From the data below, set down exactly the lines between the one holding "Task: Click the AND MUCH MORE header" and the one holding "Image resolution: width=600", inclusive, and no others.
[[ RECORDS SHOWN open ]]
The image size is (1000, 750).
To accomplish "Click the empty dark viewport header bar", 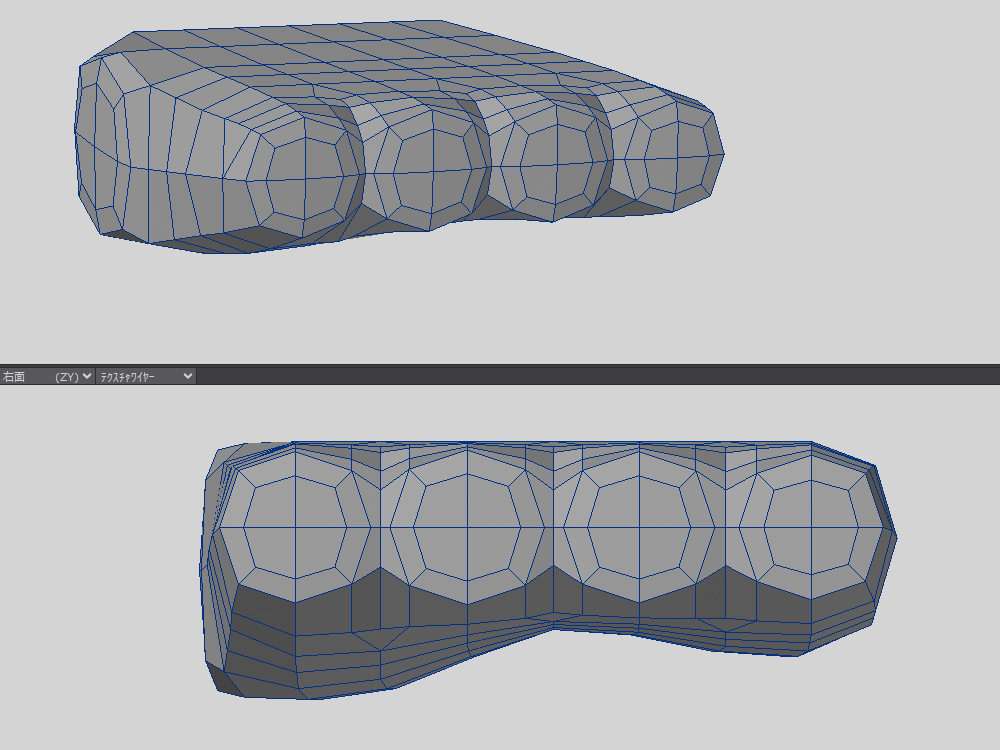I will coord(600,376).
[[ RECORDS SHOWN closed ]]
[[ RECORDS SHOWN open ]]
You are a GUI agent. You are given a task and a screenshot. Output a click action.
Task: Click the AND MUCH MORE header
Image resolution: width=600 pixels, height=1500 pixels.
[[ RECORDS SHOWN closed ]]
[[ RECORDS SHOWN open ]]
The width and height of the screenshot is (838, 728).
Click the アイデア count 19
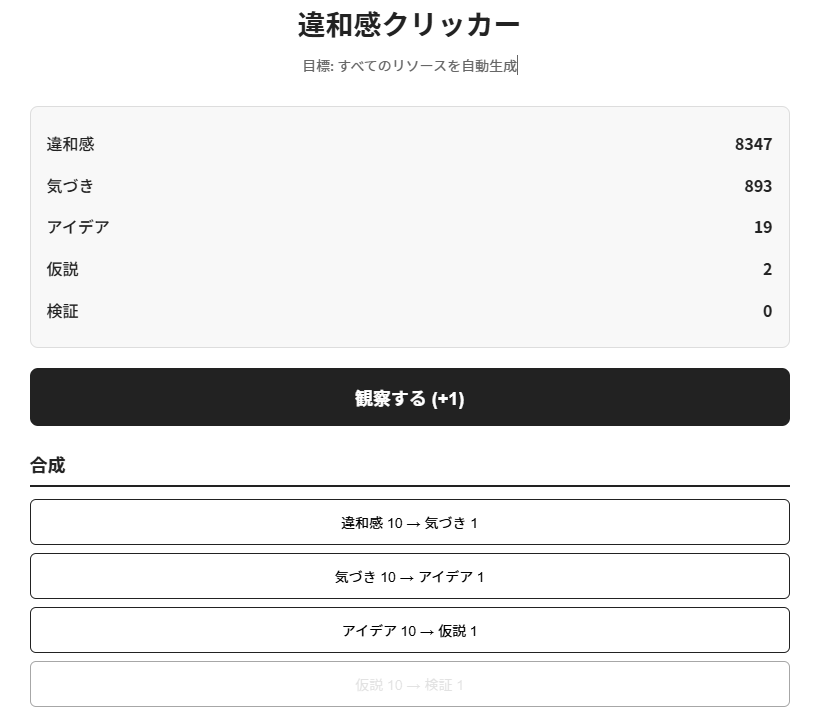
[[ RECORDS SHOWN closed ]]
WRITTEN ANSWER ::
Task: Click the AND MUCH MORE header
Image resolution: width=600 pixels, height=1500 pixels.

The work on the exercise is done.